Justice and peace 'deeply concerned' by the cancellation of Jammu and Kashmir’s autonomy
For Mgr Arshad, president of the Catholic Bishops’ Conference of Pakistan, India's move will create "many problems for peace in South Asia" and the world. UN chief urges "maximum restraint". Calls are made to defuse the crisis.
Lahore (AsiaNews) - The National Commission for Justice and Peace-Pakistan (NCJP) has issued a statement expressing “its deep concern over the recent developments in Indian-administered Jammu and Kashmir.”
Three days ago, Indian authorities cut off much of region, which is disputed by both India and Pakistan, and cancelled its autonomy, even though it is guaranteed by Art 370 of the Indian Constitution. To curb unrest, New Delhi has sent tens of thousands of additional troops to the only Indian state with a Muslim majority.

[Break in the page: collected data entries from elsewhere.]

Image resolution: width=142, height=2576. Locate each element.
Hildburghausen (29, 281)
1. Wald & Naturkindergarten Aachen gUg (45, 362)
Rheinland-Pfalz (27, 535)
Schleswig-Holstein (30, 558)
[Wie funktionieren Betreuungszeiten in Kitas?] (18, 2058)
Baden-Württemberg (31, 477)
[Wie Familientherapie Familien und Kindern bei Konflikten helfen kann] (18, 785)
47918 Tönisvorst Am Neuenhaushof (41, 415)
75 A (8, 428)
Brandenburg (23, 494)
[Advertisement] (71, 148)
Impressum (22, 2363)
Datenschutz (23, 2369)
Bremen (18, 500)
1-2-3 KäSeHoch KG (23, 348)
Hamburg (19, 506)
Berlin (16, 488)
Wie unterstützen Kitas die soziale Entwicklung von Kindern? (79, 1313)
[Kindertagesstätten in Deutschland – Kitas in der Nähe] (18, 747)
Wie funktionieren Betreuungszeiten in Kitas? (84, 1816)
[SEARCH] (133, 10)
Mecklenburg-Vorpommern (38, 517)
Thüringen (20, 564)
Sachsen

Under Art 370, Jammu and Kashmir enjoyed a special status in terms of education, land ownership, and work. For the NCJP, the “decision by the Indian Government to revoke Art 370 of the Constitution is simply unacceptable. [. . .] [C]hanging occupied Kashmir's autonomous status [. . .] is a unilateral and illegal move”.
For Mgr Joseph Arshard, archbishop of Islamabad and president of the Catholic Bishops’ Conference of Pakistan, "this move can greatly disturb the peace in South Asia" and the world.
In Pakistan, although the government said that it does not want another war with India, the military has not accepted the fait accompli and will remain vigilant.
So far, the situation in Indian Kashmir has remained calm, experts say. However, hundreds of people have bee detained, a curfew is in place in many places, communications have been cut off, and the Indian military has increased its already massive presence.
UN Secretary-General Antonio Guterres said he was worried about the restrictions imposed by India on Jammu-Kashmir, and urged the two countries to show “maximum restraint”.
NCJP national director Fr Emmanuel Yousaf (Mani) said he would like to see the UN mediate between Delhi and Islamabad to defuse the crisis through the Security Council and its Human Rights Council.
China too has an interest in the crisis, since Pakistan is one of its major partners in its New Silk Road project, with a major road running right through Pakistani-controlled Kashmir.
Meanwhile, in many Pakistani cities, rallies are being held against India and in support of the people of Jammu and Kashmir.